▶ **Selected extract**
- - - -

Through our Hands: Collaborating for a cancer-free world for children and adolescents in Nigeria
By Olubunmi Oyebanji (Lead Writer)
On the 15th of February every year, the world observes the International Childhood Cancer Day (ICCD). It is a global collaborative campaign designed to raise awareness about childhood cancer and to express support for children and adolescents with cancer, as well as the survivors and their families. A cancer diagnosis is upsetting at any age, but especially when the patient is a child. The ICCD helps foster an increased appreciation and deeper understanding of issues and challenges impacting children and adolescents with cancer and the survivors.
Globally, cancer is surpassing infectious diseases as the leading cause of disease-related mortality in children and adolescents. More than 215,000 children 14 years and younger and 85,000 adolescents are diagnosed with cancer every year around the world and many more remain uncounted and unreported due to a lack of childhood cancer registries in many countries. International Childhood Cancer Day highlights the need for concentrated global action to address the mounting challenge posed by this non-communicable disease.
Of the estimated 300,000 children who get cancer annually around the world, 80% live in low-and-middle income countries (LMICs) and have a 10% — 30% chance of survival compared to 80% or more in high-income countries. The reasons for this huge disparity between high income and low- and middle-income countries include late or missed diagnosis, lack of diagnostic facilities, lack of trained staff to manage the disease, lack of funds for treatment and high rates of treatment refusal and abandonment.

- - - -

▶ **Information shown**
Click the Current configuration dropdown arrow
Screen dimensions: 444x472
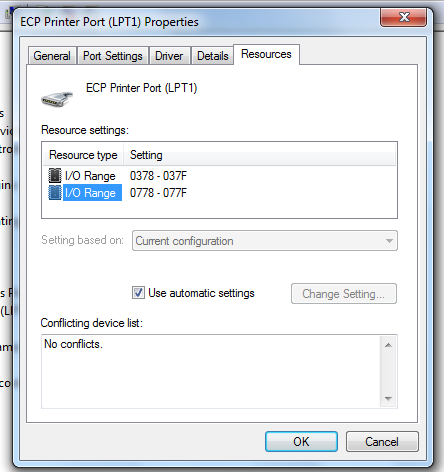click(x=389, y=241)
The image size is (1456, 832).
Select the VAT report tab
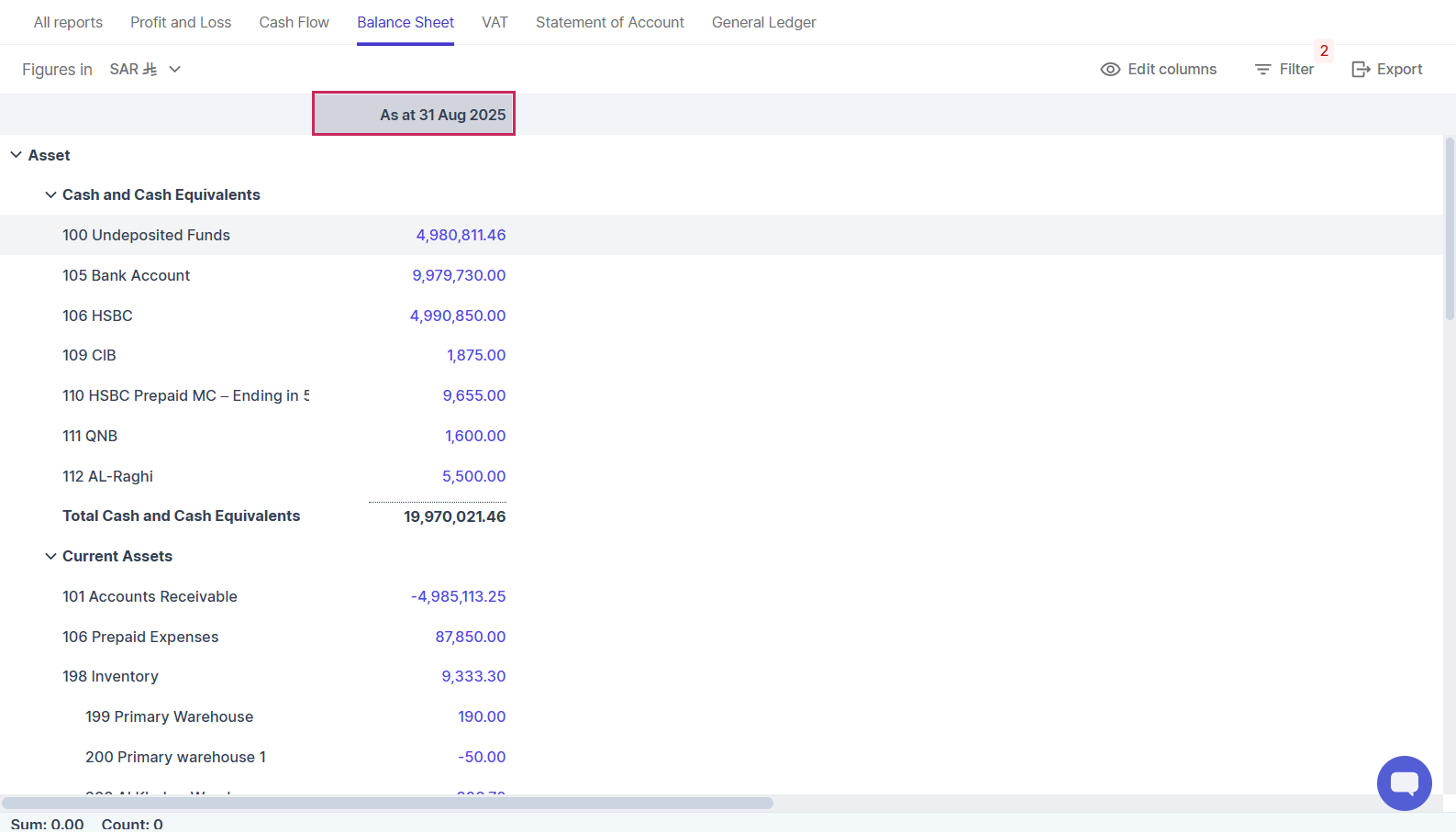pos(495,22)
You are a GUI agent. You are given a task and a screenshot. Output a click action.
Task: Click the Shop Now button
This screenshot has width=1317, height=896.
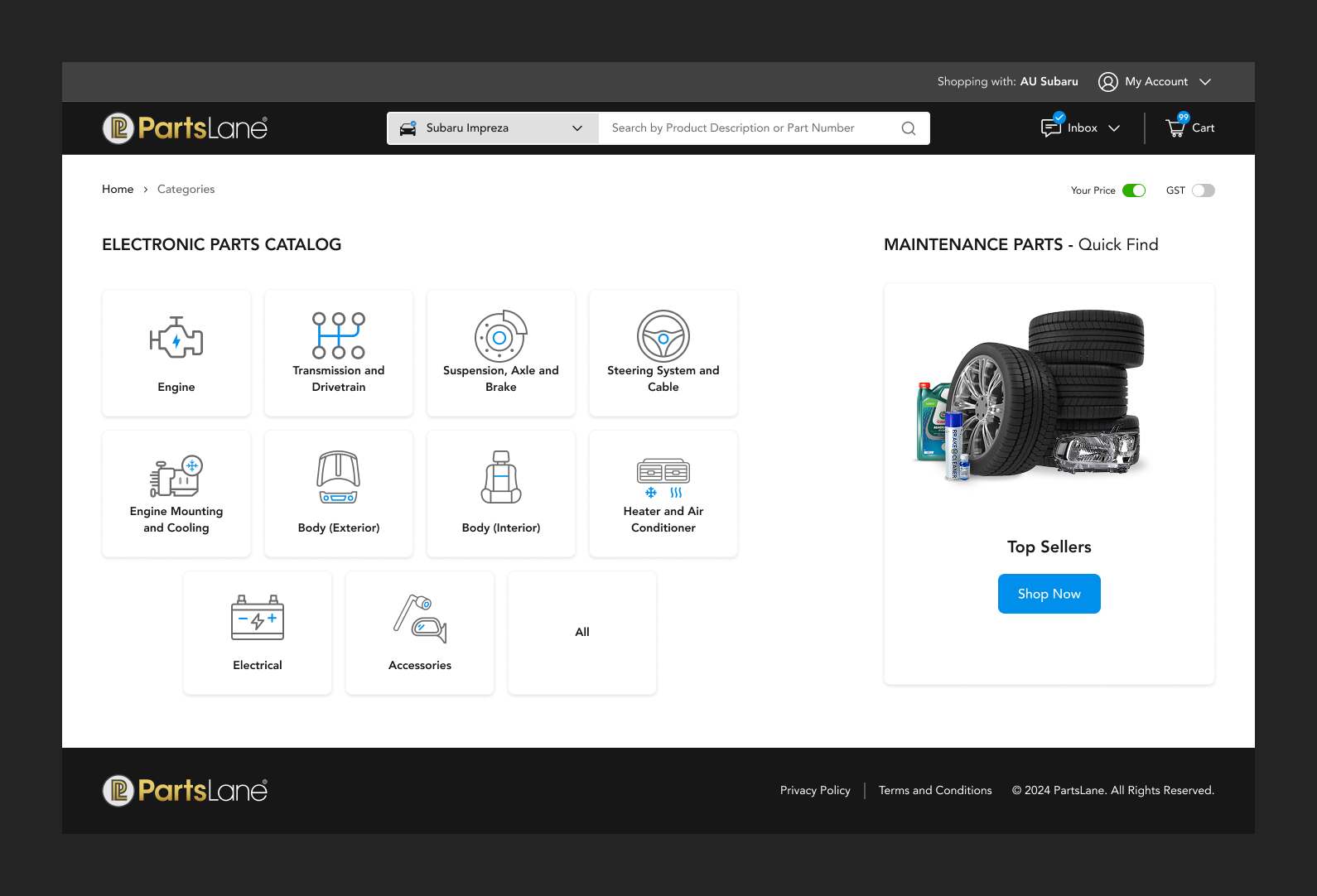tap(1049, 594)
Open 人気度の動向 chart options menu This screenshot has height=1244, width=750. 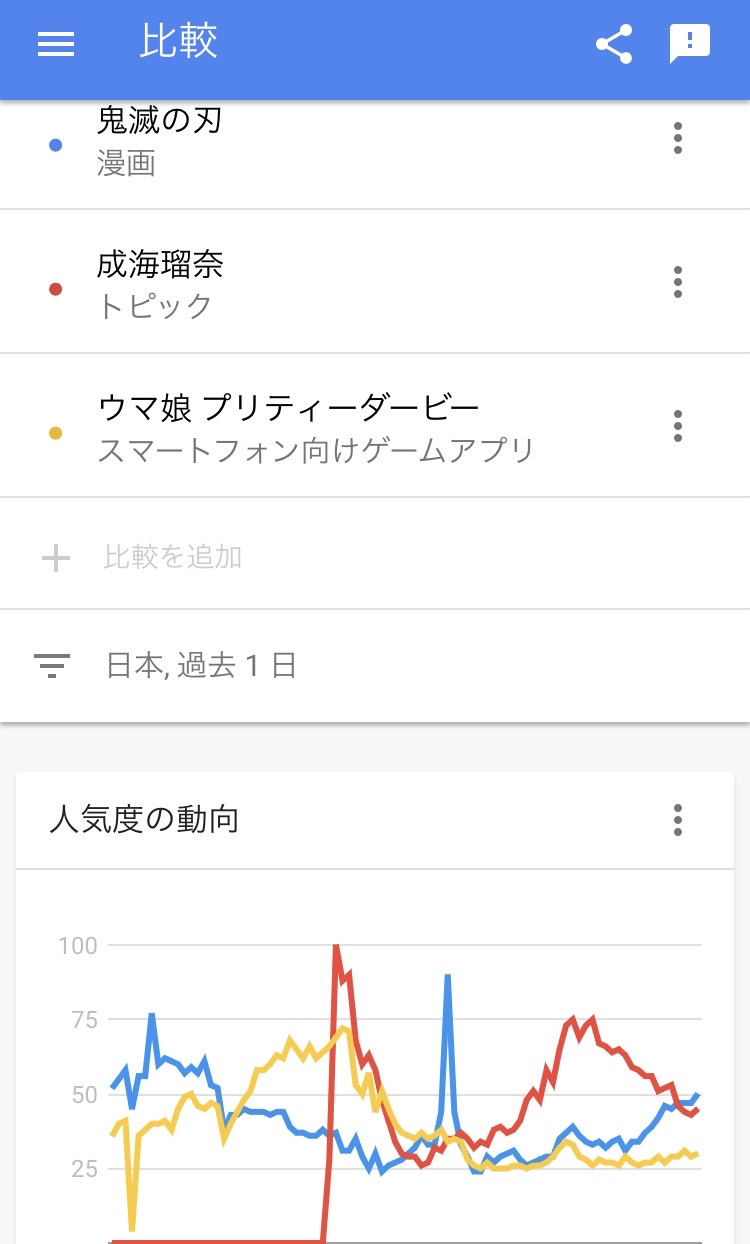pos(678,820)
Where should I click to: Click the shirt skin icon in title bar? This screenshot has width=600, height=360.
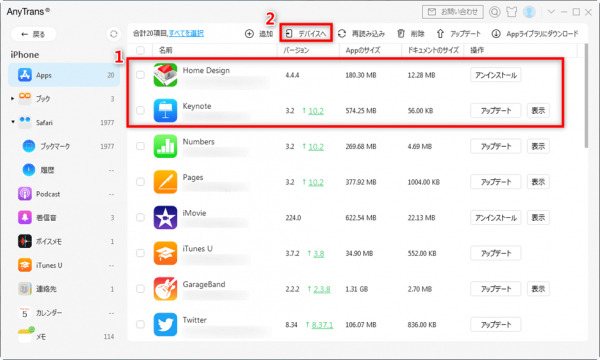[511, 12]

- - - -

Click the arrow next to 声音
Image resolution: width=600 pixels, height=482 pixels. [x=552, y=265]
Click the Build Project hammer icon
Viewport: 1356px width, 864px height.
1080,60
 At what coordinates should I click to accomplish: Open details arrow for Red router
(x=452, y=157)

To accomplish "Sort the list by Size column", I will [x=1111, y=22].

- - - -

According to the article on childhood cancer in Nigeria, on what date is International Childhood Cancer Day observed each year?

▶ **Solved problem**
The 15th of February.